Congo-Kinshasa: Des parlementaires impliqués dans la mise en œuvre des recommandations de l'EPU

11 Novembre 2019

Des parlementaires congolais sont associés au combat que mène les Nations unies à travers son mécanisme EPU (Examen périodique universel) afin d'amener l'État congolais, débiteur d'obligation, à mettre en œuvre les recommandations à lui formulées pour améliorer sa situation des droits de l'Homme.

En tant qu'organe de contrôle de l'Exécutif mais également de mise en œuvre de certaines recommandations qui impliquent des changements législatifs, le parlement a un rôle à jouer dans la mise en œuvre des recommandations de l'Examen périodique universel (EPU) que la RDC a acceptées pour améliorer sa situation des droits de l'Homme. C'est à ce titre que des parlementaires congolais sont associés au combat que mène les Nations unies afin d'amener l'État congolais, en tant que débiteur d'obligation, de mettre en œuvre ces recommandations. Voilà qui justifie la table ronde organisée le samedi 9 novembre 2019 dans la salle Kivu, au Palais du peuple, par l'ONG de droit suisse UPR Info et le Centre Carter. Ce, en partenariat avec le secrétariat technique du processus UPR assuré par le Bureau conjoint des Nations unies pour les droits de l'Homme (BCNUDH) et la Commission nationale des droits de l'Homme (CNDH).

Faire l'inventaire des droits humains

Le rapporteur du Sénat, M. Kaumba, a invité ses collègues membres de la Commission parlementaire des droits humains à «être regardant envers les ministères concernés, mais sans règlement de compte (... ). Je crois que pour nous, cela devrait nous interpeller, nous engager davantage à aller de l'avant. Et lorsque nous démarrons les travaux de manière effective, nous pourrions prioritairement commencer à faire l'inventaire de ce qui se fait dans ce secteur de droits humains».

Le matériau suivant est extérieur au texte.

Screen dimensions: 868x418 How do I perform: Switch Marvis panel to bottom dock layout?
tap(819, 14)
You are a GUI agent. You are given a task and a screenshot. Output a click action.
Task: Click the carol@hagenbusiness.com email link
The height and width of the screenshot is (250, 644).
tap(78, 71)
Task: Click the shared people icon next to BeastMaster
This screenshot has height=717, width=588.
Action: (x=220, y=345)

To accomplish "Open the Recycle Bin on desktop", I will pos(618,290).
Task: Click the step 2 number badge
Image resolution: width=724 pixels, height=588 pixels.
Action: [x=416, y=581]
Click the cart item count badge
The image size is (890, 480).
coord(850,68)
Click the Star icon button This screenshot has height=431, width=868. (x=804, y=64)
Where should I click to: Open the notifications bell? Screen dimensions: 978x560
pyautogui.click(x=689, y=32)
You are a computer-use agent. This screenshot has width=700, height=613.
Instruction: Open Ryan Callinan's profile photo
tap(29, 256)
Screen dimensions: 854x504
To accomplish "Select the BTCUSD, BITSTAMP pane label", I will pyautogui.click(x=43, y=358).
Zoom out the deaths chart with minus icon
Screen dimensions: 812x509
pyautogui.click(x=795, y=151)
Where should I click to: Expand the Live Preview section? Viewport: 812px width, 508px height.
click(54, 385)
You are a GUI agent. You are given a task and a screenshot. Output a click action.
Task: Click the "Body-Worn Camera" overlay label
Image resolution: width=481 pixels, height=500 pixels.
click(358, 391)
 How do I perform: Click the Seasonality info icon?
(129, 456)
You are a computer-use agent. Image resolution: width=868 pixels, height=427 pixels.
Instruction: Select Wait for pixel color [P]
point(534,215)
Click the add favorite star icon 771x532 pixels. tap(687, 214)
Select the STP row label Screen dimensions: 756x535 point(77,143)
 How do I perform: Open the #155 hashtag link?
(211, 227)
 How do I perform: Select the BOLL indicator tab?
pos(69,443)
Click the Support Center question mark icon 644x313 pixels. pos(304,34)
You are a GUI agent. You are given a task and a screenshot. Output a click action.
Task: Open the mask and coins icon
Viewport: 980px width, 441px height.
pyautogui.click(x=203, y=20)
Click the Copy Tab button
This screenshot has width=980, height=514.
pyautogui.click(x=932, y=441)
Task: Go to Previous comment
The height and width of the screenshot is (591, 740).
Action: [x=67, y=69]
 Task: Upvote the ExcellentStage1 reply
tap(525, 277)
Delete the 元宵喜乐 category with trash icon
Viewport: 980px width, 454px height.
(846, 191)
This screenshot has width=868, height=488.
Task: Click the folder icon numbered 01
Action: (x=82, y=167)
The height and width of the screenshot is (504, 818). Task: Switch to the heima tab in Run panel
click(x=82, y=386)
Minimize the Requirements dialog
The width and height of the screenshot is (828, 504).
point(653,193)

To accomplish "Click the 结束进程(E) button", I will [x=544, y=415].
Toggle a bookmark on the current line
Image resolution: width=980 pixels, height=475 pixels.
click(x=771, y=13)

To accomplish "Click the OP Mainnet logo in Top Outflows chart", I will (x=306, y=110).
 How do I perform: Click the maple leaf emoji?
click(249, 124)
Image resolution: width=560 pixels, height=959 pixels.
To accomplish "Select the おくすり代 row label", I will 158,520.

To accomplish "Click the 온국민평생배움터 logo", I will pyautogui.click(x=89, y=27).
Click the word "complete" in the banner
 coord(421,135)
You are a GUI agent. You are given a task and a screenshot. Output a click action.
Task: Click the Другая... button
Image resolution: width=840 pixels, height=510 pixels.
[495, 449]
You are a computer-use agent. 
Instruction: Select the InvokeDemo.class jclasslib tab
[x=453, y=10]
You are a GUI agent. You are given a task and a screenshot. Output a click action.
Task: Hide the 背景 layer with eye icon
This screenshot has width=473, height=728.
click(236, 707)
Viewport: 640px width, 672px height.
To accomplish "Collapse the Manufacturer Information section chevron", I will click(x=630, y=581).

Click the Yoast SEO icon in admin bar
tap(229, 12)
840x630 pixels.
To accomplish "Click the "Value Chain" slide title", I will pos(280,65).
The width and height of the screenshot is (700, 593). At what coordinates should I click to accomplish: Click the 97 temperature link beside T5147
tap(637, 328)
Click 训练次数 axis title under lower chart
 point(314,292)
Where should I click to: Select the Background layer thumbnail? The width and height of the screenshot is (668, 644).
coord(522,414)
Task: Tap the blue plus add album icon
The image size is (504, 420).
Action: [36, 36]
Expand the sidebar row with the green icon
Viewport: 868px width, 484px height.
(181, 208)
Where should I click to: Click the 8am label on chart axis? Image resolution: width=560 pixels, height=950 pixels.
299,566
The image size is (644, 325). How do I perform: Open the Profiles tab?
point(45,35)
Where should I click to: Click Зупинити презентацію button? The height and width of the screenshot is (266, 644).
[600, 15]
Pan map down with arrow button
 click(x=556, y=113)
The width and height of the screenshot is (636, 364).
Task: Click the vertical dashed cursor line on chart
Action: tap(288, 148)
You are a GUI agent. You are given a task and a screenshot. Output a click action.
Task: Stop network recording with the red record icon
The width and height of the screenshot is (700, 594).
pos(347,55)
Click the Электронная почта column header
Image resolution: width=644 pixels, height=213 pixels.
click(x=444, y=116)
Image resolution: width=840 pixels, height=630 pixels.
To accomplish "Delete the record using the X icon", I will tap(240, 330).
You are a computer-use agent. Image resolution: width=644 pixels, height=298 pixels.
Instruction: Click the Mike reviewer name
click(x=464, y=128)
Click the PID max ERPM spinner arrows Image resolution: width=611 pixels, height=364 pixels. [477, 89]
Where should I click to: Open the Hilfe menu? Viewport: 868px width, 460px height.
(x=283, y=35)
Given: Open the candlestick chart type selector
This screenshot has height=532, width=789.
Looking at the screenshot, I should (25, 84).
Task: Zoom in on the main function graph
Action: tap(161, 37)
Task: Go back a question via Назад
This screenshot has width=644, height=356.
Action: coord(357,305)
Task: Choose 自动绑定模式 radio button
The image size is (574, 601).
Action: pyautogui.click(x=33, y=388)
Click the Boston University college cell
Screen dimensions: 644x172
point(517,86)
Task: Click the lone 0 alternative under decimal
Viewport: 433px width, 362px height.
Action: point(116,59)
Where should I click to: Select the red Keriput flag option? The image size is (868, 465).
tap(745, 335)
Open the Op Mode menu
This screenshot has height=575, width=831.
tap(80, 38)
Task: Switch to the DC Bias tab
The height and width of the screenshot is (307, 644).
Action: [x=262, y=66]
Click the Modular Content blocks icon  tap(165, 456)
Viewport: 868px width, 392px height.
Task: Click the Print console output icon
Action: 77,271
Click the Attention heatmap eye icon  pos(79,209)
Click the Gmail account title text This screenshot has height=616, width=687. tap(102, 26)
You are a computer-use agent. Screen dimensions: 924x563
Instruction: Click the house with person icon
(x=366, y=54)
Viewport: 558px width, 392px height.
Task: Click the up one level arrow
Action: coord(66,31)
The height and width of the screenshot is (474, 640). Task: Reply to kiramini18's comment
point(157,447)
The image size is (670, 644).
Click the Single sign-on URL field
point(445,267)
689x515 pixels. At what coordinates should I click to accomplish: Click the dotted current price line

Pour sa part, le président de la CNDH, Mwamba Mushikonke, a estimé qu'«il est très important de renforcer le fonctionnement et, au besoin, les capacités de la Commission permanente des droits de l'Homme au Parlement pour que, par semaine, on ait au moins une audition de chaque ministère concerné et, qu'en RDC, on ait au moins une fois la synthèse de la situation des droits de l'Homme avec les vacances parlementaires ».

Le représentant du BCNUDH à cette table ronde a rappelé une chose fondamentale à ce groupe parlementaire : «Vous êtes les porte-paroles du peuple, et vous occupez aujourd'hui en tant que membres de cette commission (Commission permanente des droits de l'Homme : ndlr), une place transversale dans le travail du Parlement congolais : il n'y a aucun domaine de la vie publique qui échappe aux droits de l'Homme. Je pense que vous l'aurez réalisé. Quand on parle de questions d'indépendance de la justice, de droits économiques, sociaux et culturels, l'accès à la santé, à l'éducation, la lutte contre la pauvreté, etc. vous êtes au cœur de ce combat. Et cette commission pour nous est censée jouer ce rôle aujourd'hui. Vous avez également le rôle de veiller à ce que les portefeuilles économiques et sociaux (l'éducation, la santé, le logement) soient dotés de moyens suffisants afin de pouvoir amener les Congolais à un niveau décent de vie. Et c'est pour cela que notre bureau va vous accompagner (... )».

Rôle clé à jouer

De son côté, la directrice exécutive de l'ONG de droit suisse UPR Info qui facilite les travaux de ce dialogue, Mme Muna M'bikay, a rappelé à ces parlementaires le rôle clé qu'ils jouent : «Honorables députés et sénateurs, vous jouez un rôle clé dans la promotion des droits humains : de par votre mandat, vous pouvez contrôler les politiques publics, veiller à ce que les lois respectent les droits humains et l'égalité de genre, assurer que chaque ministère ou chaque institution nationale soit dotée du budget nécessaire et suffisant pour mettre en œuvre des obligations de la RDC en matière des droits humains ».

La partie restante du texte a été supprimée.